Janan Ganesh’s piece “What and how to read” (Opinion, Life & Arts, FT Weekend, August 3) caused me dismay. His assertion that “to read well is to ignore the now” is a dismal prescription.
If he were dismissing contemporary fiction of the kind promoted by big marketing budgets, I would agree with him. Bookshops and books pages are clogged with what publishers have decided to throw their money at, whether it has literary merit or sex with dragons. However, if the reading public follows Ganesh’s advice and abandons reading anything that has not stood the test of time, it will not only destroy the chances of those who might be or could become great. It misunderstands readers’ changing appreciation of fiction.
Take Edna O’Brien, the Irish novelist who died last month at the age of 93. When her first novel The Country Girls was published in 1960 it became a succès de scandale due to the perception that it was in some way a “dirty” book.

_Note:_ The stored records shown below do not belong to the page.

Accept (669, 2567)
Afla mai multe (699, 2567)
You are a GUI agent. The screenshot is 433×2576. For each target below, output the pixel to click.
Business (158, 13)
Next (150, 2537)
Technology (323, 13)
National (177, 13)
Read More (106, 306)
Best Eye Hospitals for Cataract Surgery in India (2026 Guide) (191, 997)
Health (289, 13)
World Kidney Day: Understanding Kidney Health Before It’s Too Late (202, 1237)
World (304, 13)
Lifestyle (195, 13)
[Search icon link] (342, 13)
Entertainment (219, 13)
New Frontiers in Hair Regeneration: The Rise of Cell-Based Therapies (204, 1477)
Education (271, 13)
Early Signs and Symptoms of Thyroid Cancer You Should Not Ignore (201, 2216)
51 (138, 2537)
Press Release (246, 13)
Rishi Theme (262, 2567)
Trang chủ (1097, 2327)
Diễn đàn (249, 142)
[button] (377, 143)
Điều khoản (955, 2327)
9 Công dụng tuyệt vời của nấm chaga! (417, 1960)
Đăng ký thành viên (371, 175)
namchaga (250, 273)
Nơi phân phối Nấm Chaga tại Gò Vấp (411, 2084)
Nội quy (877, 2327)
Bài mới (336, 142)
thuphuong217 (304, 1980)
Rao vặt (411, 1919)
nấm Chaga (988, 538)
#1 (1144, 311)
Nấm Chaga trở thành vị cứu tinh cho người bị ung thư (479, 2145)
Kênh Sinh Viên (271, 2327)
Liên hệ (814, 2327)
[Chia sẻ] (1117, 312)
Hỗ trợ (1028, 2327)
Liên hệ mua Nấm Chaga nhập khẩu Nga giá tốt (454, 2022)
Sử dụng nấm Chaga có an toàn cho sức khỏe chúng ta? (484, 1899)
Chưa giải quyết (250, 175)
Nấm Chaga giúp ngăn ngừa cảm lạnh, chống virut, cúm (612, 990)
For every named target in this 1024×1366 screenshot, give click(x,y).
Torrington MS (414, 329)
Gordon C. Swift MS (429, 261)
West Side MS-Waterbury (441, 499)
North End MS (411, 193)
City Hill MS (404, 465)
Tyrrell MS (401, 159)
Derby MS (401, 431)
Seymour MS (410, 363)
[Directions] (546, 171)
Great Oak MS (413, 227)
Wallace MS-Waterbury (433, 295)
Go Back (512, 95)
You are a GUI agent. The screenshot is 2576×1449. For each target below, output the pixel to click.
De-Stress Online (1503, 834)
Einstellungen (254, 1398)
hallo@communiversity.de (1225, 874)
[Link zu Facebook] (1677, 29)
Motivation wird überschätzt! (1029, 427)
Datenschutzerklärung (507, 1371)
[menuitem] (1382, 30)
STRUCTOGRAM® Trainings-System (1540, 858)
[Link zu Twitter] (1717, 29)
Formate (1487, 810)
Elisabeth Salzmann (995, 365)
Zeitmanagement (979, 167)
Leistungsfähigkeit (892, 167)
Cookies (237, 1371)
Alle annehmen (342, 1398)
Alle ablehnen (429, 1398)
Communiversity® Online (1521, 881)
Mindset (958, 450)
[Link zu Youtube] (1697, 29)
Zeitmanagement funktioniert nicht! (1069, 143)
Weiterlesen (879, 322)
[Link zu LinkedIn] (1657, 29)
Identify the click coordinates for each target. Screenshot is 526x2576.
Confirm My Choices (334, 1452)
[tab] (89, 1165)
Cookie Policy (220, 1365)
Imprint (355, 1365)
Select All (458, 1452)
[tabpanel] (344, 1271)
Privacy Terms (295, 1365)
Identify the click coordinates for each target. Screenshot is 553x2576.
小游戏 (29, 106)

It took decades for her to be perceived as a serious literary novelist, addressing urgent questions about women’s lives in Ireland. Had her readership waited 20 or more years to decide whether she was worth bothering with, however, she would not have continued to be published.
Novelists, like everyone, live in the slipstream of the time, but those of us who write about contemporary life try to distil an essence of how we live now. That was as true of The Great Gatsby as it is of Middle England, Caledonian Road and Small Things Like These. We need not just to look back at the past (something to which Britain is fatally addicted) but to grapple with the here and now.
The present is too pressing to be left just to journalists, even one as intelligent as your columnist.